The 13F moves tell the crisis in real time: Baker Brothers Advisors cut from 8.2% to 3.1% between Q2/2024 and Q4/2025 — exactly following the ELEVIDYS death news. Ark Investment Management (Cathie Wood) sold the entire 4.5% position in Q3/2025. By contrast: RA Capital (specialist healthcare) added 65% in Q1/2026 to 4.8% — classic capitulation buying. Adage Capital (Boston hedge fund, classic anti-consensus buyer) built a 3.2% position.

Insider activity: CEO Doug Ingram, founder and on board since IPO, bought 100,000 shares at 16.80 USD on February 8, 2026 — the largest open-market buy of his career. CFO Ian Estepan added 35,000 shares at 17.20 USD. Both came just before the planned ELEVIDYS reformulation Phase 3 start. Informationally, a strong signal of insider confidence in the turnaround.

Short interest at 28.3% of float — one of the highest in the S&P Healthcare in 2026. Double-edged sword: strong squeeze setup on positive reformulation data, but also a reflection of market pessimism.

Sarepta trades at a forward P/E of 6.4× and EV/Sales of 0.8× — historically in the 5th percentile of its own 10-year range.
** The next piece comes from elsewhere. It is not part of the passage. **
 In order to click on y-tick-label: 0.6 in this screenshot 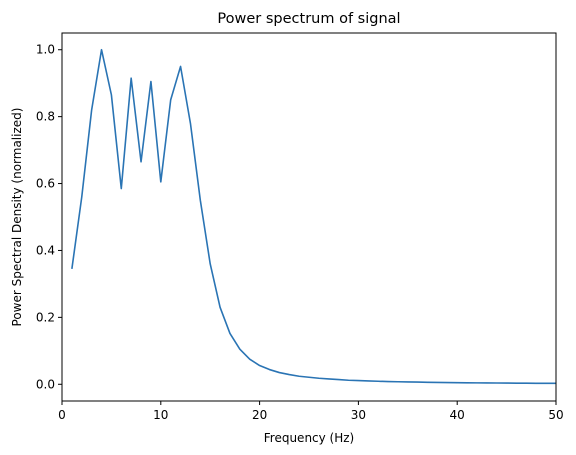, I will do `click(46, 184)`.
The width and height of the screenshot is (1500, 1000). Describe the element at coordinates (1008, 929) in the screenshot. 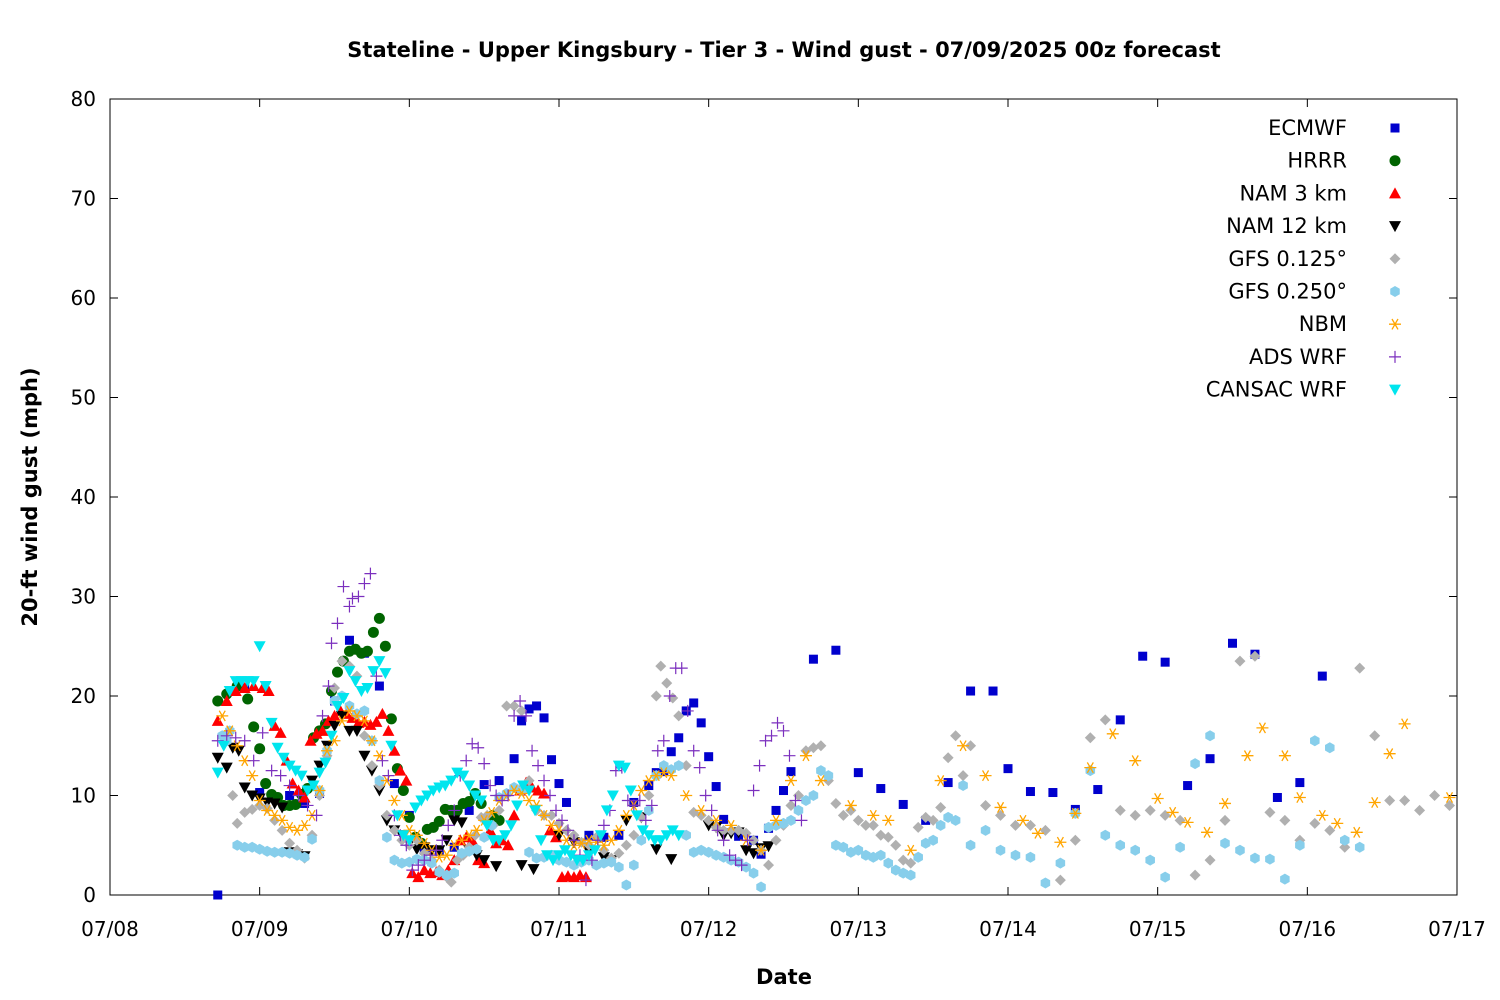

I see `x-tick-label: 07/14` at that location.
Sum-of-parts: PMO franchise (470M USD EBIT) at 7-8× = 3.3-3.7B USD; reformulated gene therapy risk-adjusted (40% probability of success, 2.5B USD peak sales) = 1B USD; Roche partnership NPV = 1.2B USD; net cash 850M USD; minus debt 1.5B USD. Total around 5B USD or 52 USD per share. Bear case with full ELEVIDYS reformulation failure = 14 USD (PMO + Roche only, 22% downside). Bull case with successful reformulation plus EU label expansion = 75-85 USD. Consensus target 21.86 USD (median): Goldman Sachs (24 USD, Hold), Stifel (18 USD, Hold), Wells Fargo (30 USD, Buy), William Blair (35 USD, Buy).

1. August 2026: Q2/2026 earnings — first full quarter after FDA reformulation IND acceptance
2. Q3/2026: SRP-9001-rev Phase 3 start (REACH-DMD trial) — primary re-rating trigger
3. Q4/2026: EMA decision on expanded ELEVIDYS-1 EU approval — could lift the Roche royalty stream by 25%

Sarepta is a true deep-value biotech contrarian bet. CEO + CFO insider buys after a -86% drawdown is statistically the strongest signal one can get. The PMO base alone covers 80% of the current price — the reformulation pipeline is essentially free. My approach: 2% portfolio position at 16-18 USD, add trigger on Q3 reformulation IND confirmation, hard stop at 12 USD (PMO-only floor). Target 35-45 USD over 18 months (mid case). But: not for investors who need their capital back inside 6 months — the next 9-12 months can still bring volatile rally-and-drop phases while the reformulation data matures.